Russian journalist and novelist, Vasily Grossman, is the most humanist of writers. I found my way to him through his brilliant epic of WWII, Life and Fate. I didn’t want my conversation with him to end, so I continued on to the novel, Everything Flows. The first work was confiscated by the KGB in 1961, and the latter was unfinished in 1969 when he died. Neither saw print until 1989.
What I love most about Grossman’s writing is the way he forces you to see behind numbing statistics through his humane, angry, “realist” eye. Jailers and prisoners, killers and victims, husbands and wives, mothers, sons, fathers, daughters, hacks, lovers, informers, generals and infantry grunts, each one is rendered at the micro level of a fully realized human being.

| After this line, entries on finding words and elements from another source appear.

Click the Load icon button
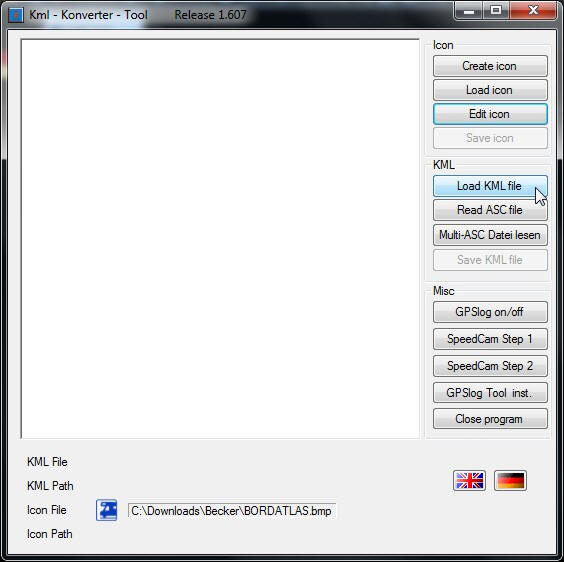 [x=490, y=90]
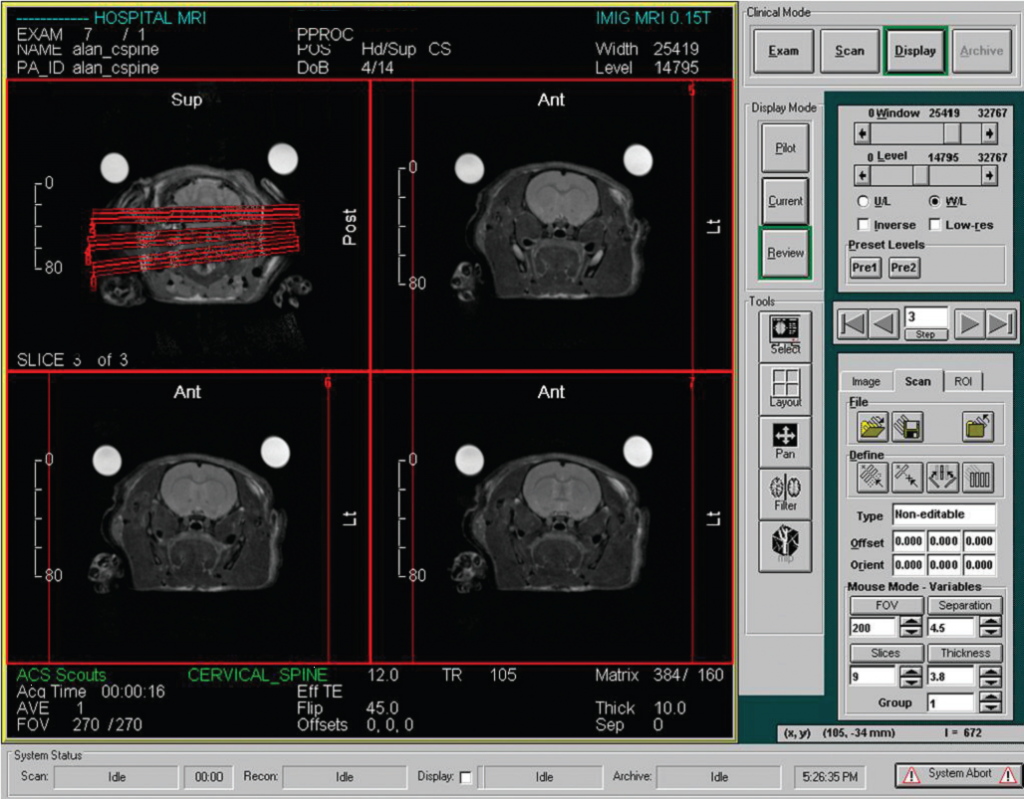Click the Window slider right arrow

coord(989,133)
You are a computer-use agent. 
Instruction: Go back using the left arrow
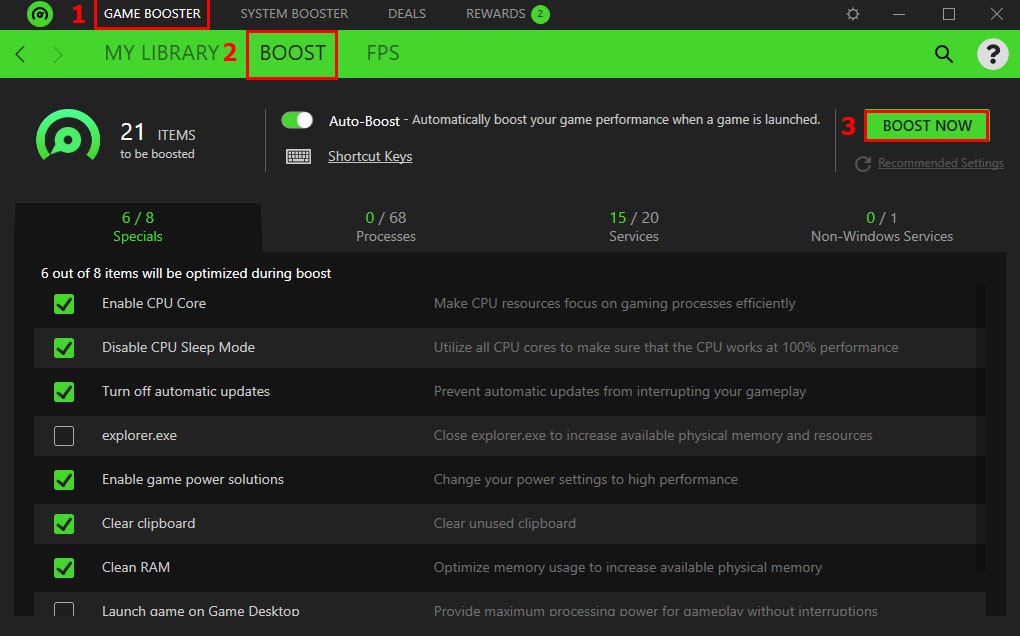tap(21, 54)
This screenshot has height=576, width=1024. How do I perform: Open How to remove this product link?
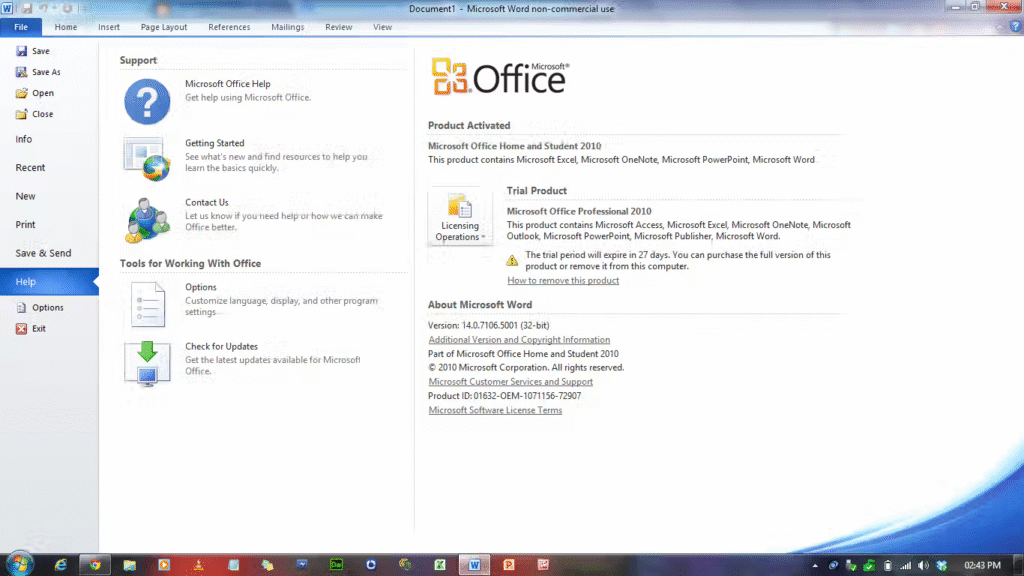point(563,281)
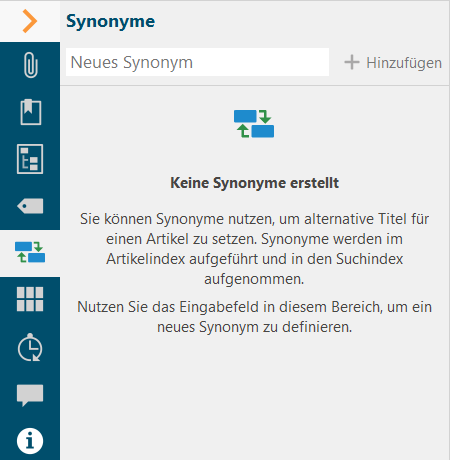Open the tags label panel
This screenshot has width=450, height=460.
point(30,206)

Everything Flows goes further. The author enters into the work: not through veiled autobiography, and not in post-modern fashion, writing himself in as a character. The boundary between Grossman and his protagonist melts as language takes on the passion of a writer at the end of his life interrogating history. As in the great Russian literary tradition, historical and literary figures have living currency. He calls them to account. The work has a raw, unedited feel, but you forgive the authorial breach because the polemic is so compelling. Everything Flows raises questions that haunt me. They should haunt you.
It begins in the “thaw” after Stalin’s death when some political prisoners are released from the Gulags. Ivan Grigoryevich, freed after thirty years, is returning to a world that has moved on. Part Rip Van Winkle, part Soviet Prince Mishkin, his return discomforts the privileged and complacent–his cousin, Nikolay, whose stalled scientific career received a boost when more talented colleagues were targeted in Stalin’s post-war purge of “cosmopolitans;” the acquaintance from student days whose secret denunciation doomed Ivan to a life as “labor camp dust.” Grossman exposes the perverse incentives that tie professional survival to soul-destroying collaboration. In a sequence worthy of Bulgakov, a typology of informers are placed on mock trial, all of them “full of merits and good qualities,” the defense argues. “Dark saturnine forces pushed them. They were subjected to billion-ton pressures–and no one among the living is innocent…” You, reader, are not innocent.
Ivan falls in love with a war widow, Anna Sergeyevna, who, like him, struggles against memory: “a piece of iron in my heart, like a shell fragment.” During forced collectivization, she witnessed the dispossession and demonization of the whole peasant class, the mobilization of Party activists: “their eyes were like glass; they were like the eyes of cats,” and the famine as every house was searched, every grain of wheat taken away. Was it Stalin who signed the decree? she wonders. Here, Grossman unmasks the chilling template: mass murder as means to an end; the creation of fanatics, opportunists, and passive by-standers.
Ivan learns that the new Russia operates on bribes and influence, “incorruptible asceticism, the faith of the barefoot and fanatical apostles of the commune, had led in the end to fraudsters who were ready to do anything for the sake of a good dacha.” And the creation turned on the creators. Why the purges of 1937? “The State had no need of holy apostles…it needed employees.” The origin of this man-eating machine? Ivan/Grossman conjures up not Stalin, but the iconic Lenin: “Insane political ambition together with an old jacket, a glass of weak tea, a student garret.” Lenin’s combination of non-freedom and socialism “stupefied the world more than the discovery of nuclear energy.” Written from inside the belly of the beast, Grossman has the courage to describe a terrible mimicry between fascism and Soviet state socialism. For this, even in the West, the old and new left (in this I include myself) would have relegated him to the heretic’s dustbin back in the day.
At the lyrical end of Everything Flows, Ivan journeys alone to his childhood home; the train goes along the sea: “the eternity of its freedom seemed…to be akin to indifference. The sea had not cared about Ivan Grigoryevich when he was living beyond the Arctic Circle… The sea was not freedom; it was a likeness of freedom.” But this flowing likeness fills him with happiness. Like everyone else, no matter what they have done or had done to them, he has remained simply human and has the possibility of freedom.
I do not know if I agree with Grossman, but I am moved by the generosity of his vision. In North America, we cannot claim an innocent history, and freedom takes on idiosyncratic North American meanings. The freedom of which Grossman writes seems necessary as air to live. Finally, I wept, both for Ivan and for Grossman.